**RECORDS:**
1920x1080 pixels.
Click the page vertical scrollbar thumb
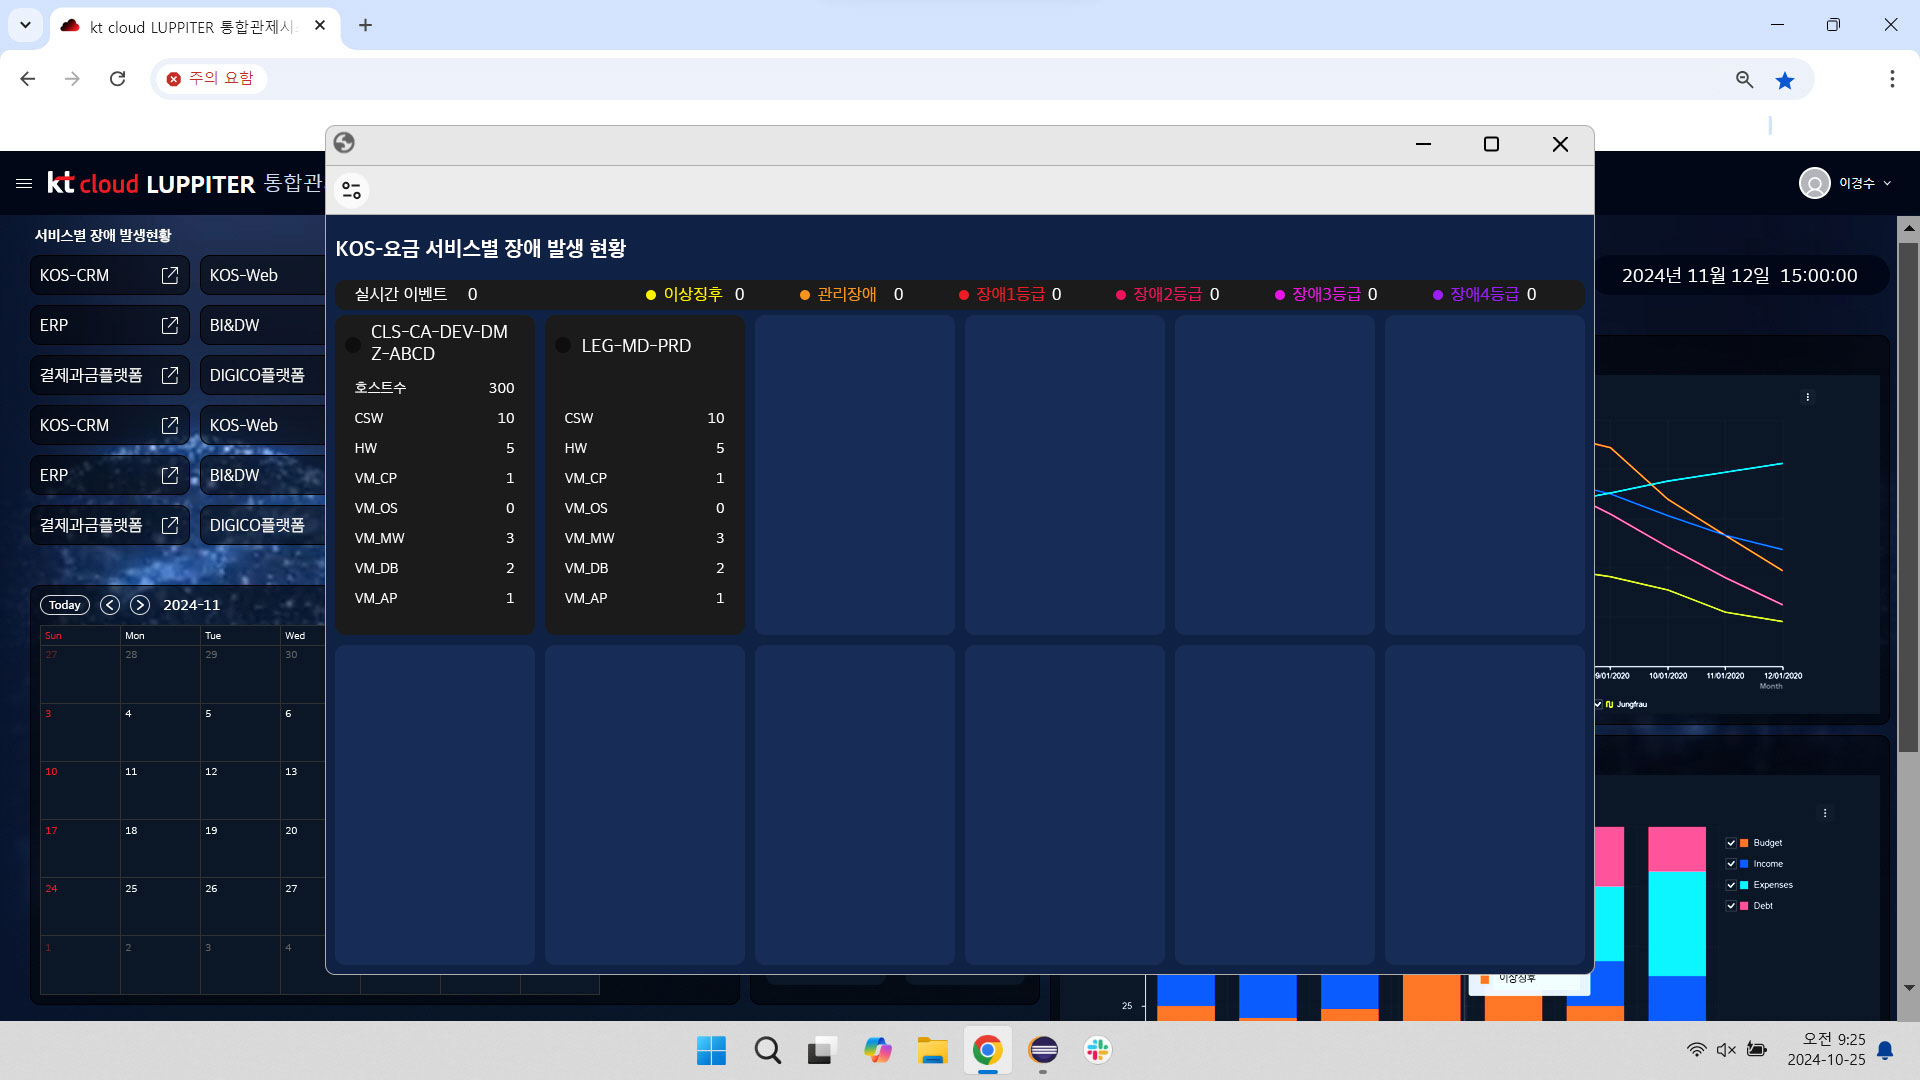(x=1908, y=495)
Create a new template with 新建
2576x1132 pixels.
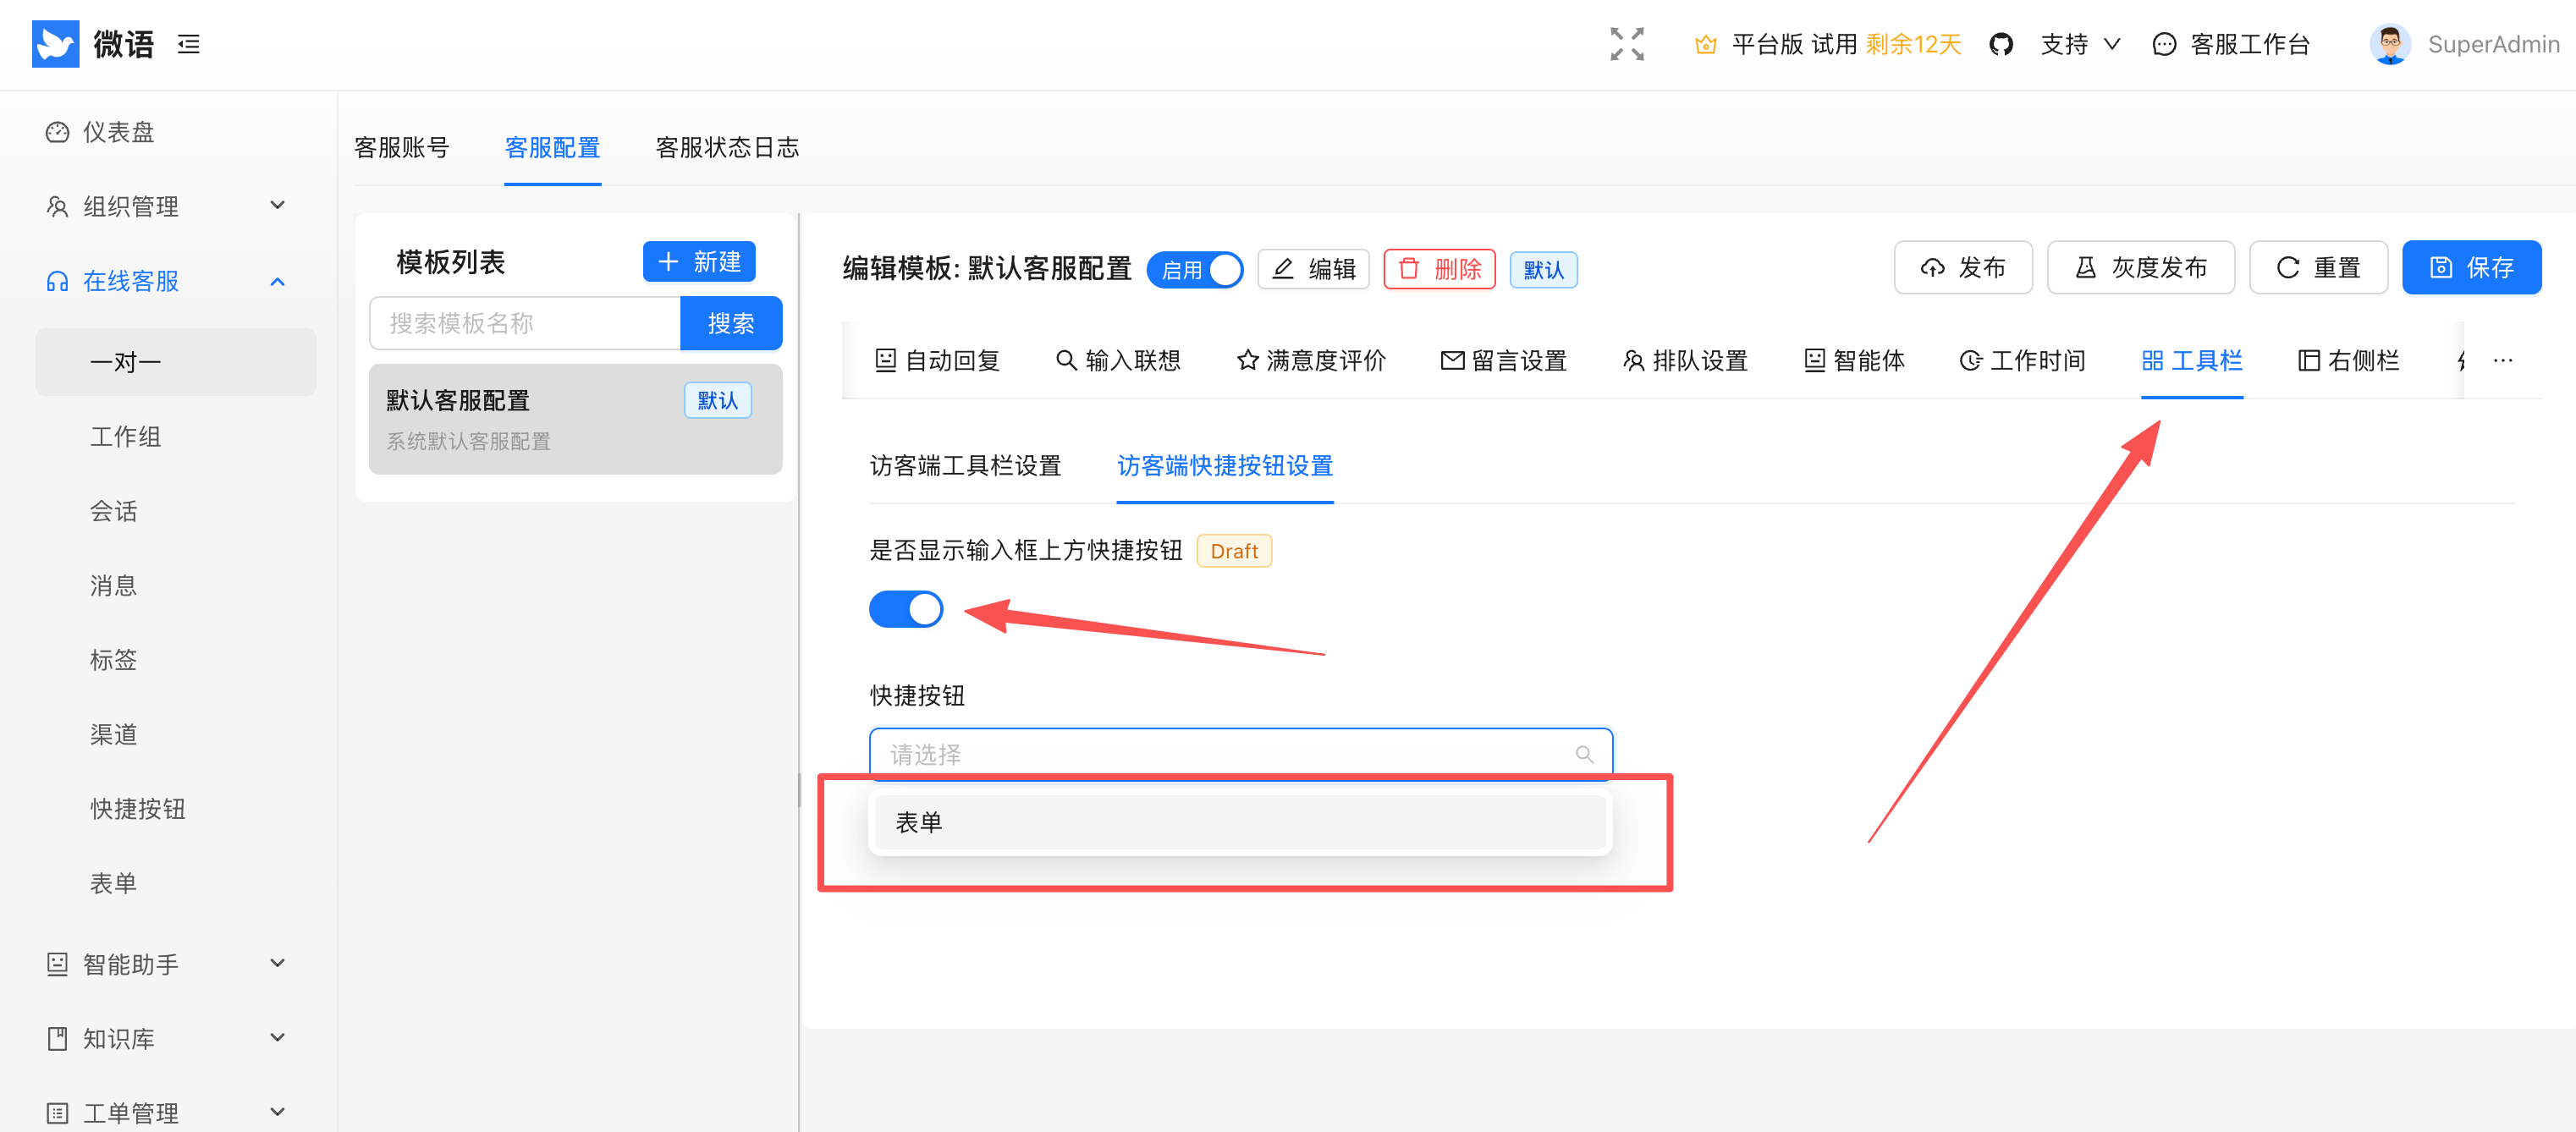click(x=699, y=262)
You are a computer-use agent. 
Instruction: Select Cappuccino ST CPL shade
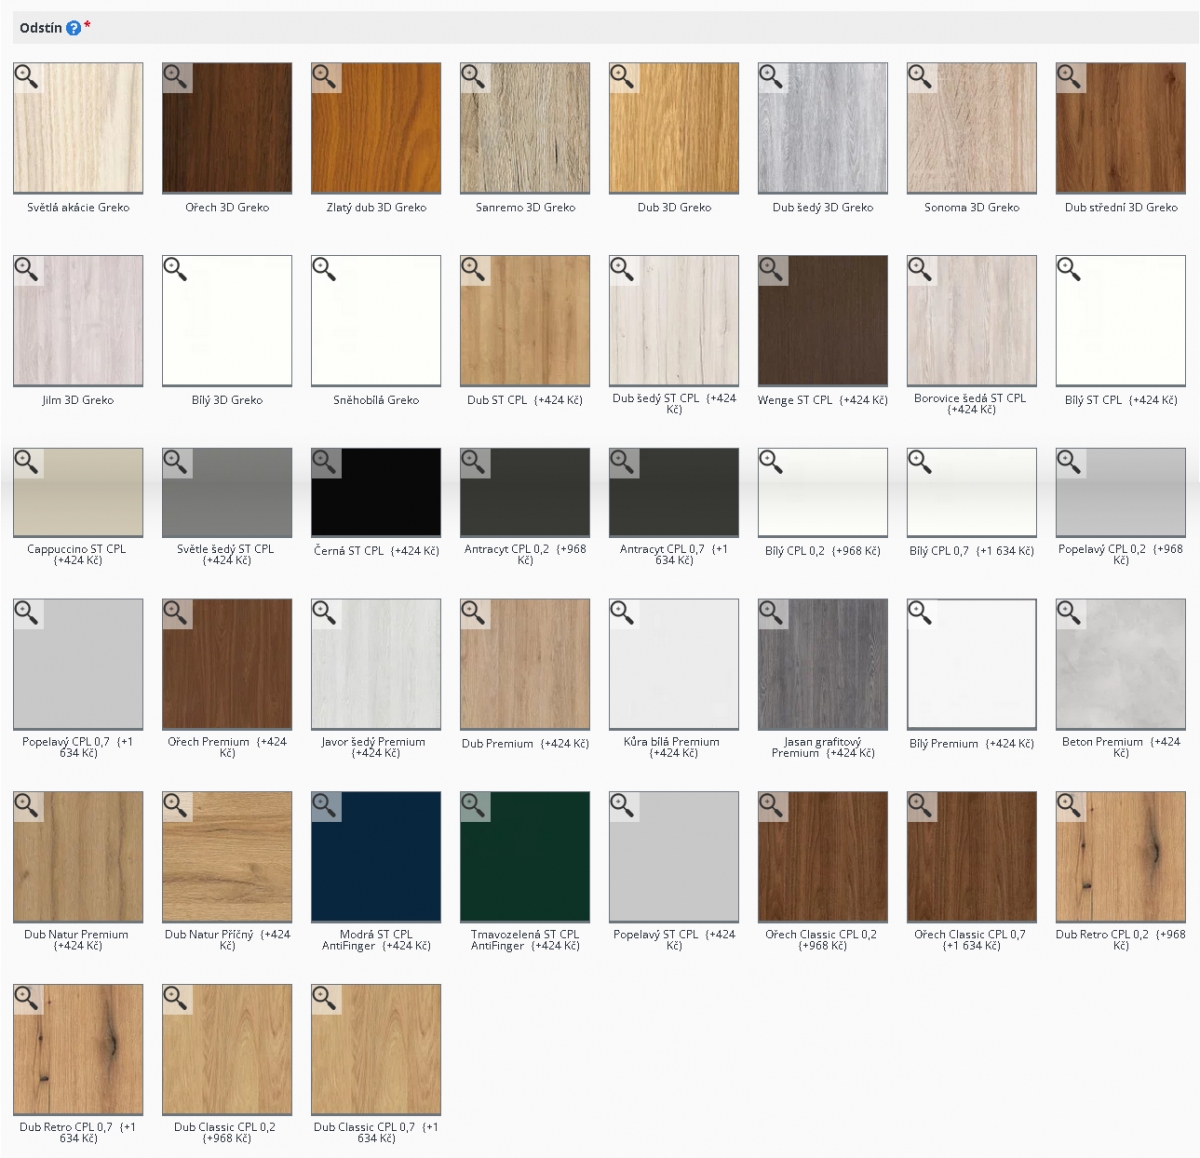(x=78, y=492)
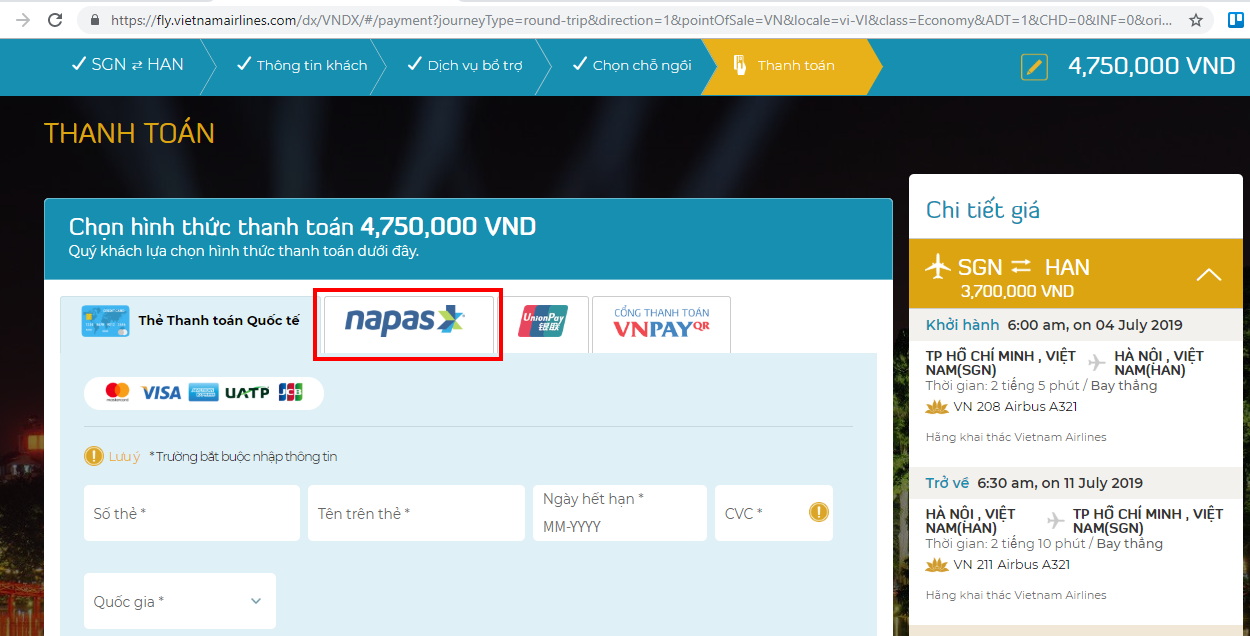The width and height of the screenshot is (1250, 636).
Task: Click the Tên trên thẻ input field
Action: pos(415,513)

**WORK TO DO:** Copy each line of the records above that contains the string "pixels". Case counts.

**THE COMPLETED TASK:**
1920x1080 pixels.
2576x1132 pixels.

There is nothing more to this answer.